Assim, as diferentes e atuais práticas possibilitam que um grande desafio do
educador seja concluído: atrair o aluno na aquisição do gosto pela leitura,
independente do suporte que será utilizado para tal. Se a intenção é despertar seu
interesse, torna-se óbvio que se deve buscar artifícios que façam parte de seu
cotidiano (como filmes, videogame, internet...).
Entendemos, portanto, que não é a literatura (ou a música ou a pintura...)
que vem antes do cinema ou de qualquer outra arte para a qual ela sirva como
inspiração. O cinema precisa de várias artes para que possa formar seu alicerce,
mas consegue manter-se em pé e passível de análise a partir de elementos próprios.
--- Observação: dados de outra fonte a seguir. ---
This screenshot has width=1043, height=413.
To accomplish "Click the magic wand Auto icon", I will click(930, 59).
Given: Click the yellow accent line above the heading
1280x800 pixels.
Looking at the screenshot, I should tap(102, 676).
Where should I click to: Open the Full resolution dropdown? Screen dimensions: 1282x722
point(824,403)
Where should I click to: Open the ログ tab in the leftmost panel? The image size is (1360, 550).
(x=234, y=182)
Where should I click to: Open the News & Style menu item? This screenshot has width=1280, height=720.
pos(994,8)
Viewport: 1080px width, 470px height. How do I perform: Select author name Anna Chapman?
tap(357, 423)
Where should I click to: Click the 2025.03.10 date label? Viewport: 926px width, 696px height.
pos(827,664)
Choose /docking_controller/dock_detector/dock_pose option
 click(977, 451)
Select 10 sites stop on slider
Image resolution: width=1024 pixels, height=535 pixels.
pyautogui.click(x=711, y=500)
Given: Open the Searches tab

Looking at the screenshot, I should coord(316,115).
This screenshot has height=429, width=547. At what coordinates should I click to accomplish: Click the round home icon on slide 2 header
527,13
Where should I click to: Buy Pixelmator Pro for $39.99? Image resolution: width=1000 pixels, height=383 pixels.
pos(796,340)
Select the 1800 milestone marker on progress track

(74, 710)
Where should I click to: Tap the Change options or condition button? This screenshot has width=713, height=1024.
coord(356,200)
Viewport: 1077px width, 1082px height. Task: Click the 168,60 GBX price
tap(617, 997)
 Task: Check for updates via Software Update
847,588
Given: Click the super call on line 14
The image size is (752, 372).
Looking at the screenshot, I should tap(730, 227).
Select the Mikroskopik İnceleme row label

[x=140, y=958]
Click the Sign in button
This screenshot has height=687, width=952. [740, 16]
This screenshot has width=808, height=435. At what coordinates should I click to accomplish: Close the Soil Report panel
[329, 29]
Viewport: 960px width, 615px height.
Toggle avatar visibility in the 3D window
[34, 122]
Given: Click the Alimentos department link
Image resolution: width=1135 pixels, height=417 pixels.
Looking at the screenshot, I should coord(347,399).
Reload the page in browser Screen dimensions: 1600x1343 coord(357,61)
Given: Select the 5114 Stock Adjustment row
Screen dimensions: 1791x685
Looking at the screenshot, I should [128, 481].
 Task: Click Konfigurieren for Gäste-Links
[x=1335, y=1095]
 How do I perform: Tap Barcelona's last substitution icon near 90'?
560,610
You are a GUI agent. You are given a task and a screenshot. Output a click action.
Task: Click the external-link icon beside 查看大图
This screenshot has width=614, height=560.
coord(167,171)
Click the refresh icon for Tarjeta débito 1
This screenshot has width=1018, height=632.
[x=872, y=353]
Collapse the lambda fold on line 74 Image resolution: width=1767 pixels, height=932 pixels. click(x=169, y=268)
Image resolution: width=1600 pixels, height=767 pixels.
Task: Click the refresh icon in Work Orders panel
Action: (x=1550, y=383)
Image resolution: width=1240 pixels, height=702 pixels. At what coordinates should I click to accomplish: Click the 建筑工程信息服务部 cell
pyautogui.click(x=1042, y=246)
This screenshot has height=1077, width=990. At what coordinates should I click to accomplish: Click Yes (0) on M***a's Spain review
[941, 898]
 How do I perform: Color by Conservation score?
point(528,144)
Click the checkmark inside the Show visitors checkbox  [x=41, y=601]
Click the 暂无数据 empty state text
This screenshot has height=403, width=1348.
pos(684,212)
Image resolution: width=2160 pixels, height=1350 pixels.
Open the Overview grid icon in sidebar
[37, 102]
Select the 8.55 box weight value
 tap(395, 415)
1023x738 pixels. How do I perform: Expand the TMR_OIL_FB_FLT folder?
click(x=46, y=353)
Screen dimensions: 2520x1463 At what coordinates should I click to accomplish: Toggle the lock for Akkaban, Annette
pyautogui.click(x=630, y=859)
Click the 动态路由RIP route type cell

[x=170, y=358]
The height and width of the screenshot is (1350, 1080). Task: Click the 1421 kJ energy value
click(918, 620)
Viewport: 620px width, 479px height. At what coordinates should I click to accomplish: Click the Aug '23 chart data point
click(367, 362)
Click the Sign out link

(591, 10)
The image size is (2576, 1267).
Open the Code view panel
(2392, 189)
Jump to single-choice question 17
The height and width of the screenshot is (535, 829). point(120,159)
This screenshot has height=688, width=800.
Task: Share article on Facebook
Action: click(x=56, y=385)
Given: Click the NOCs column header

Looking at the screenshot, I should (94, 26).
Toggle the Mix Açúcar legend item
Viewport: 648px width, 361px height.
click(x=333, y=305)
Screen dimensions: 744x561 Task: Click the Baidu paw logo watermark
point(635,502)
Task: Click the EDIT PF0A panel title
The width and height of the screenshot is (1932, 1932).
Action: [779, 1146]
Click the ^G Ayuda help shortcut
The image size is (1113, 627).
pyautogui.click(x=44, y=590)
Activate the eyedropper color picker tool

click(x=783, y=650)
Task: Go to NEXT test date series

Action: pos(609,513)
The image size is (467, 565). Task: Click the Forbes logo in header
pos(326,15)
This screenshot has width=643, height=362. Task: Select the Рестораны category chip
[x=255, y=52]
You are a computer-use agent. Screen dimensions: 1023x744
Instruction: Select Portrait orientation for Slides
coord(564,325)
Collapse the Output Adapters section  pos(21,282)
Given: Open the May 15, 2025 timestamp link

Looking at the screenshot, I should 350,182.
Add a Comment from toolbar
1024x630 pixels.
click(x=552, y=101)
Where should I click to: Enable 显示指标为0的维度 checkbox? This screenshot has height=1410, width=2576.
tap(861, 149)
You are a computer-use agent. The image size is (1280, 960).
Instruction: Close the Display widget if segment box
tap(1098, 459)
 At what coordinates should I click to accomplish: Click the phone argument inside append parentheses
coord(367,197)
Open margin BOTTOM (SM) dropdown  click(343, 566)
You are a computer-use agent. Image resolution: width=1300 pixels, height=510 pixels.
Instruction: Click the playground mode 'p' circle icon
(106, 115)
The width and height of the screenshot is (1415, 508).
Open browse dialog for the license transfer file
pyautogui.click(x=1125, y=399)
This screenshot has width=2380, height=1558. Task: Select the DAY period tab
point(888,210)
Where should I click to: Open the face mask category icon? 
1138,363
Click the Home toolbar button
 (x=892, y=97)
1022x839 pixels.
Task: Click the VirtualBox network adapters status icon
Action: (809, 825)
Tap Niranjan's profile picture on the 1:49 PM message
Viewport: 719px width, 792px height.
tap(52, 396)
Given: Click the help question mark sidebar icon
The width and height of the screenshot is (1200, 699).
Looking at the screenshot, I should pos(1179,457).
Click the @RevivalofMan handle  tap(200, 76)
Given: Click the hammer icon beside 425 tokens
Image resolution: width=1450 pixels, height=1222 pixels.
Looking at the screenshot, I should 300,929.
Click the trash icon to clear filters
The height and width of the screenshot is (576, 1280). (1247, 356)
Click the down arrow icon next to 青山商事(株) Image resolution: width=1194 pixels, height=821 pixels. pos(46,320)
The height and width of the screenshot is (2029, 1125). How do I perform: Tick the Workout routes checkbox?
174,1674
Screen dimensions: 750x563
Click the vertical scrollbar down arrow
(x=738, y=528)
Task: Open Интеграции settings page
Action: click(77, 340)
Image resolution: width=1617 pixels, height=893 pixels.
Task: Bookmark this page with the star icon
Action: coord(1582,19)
Todas as artes “são produtos não do gênio de escritores individuais, mas da cultura
que os produziu” (DINIZ, 2005, p. 63), o que faz de quem as lê também um autor
daquela obra. As ideias finais do texto – em qualquer que seja o suporte – serão
sempre extraídas do horizonte do leitor, independente da forma que este receberá a
história. A função do contar uma história é justamente inserir quem escuta naquele
mundo. E quem sai de uma sala de cinema (assim como quem termina a leitura de
um livro, de uma HQ, de uma poesia interativa...), nunca sai imparcial.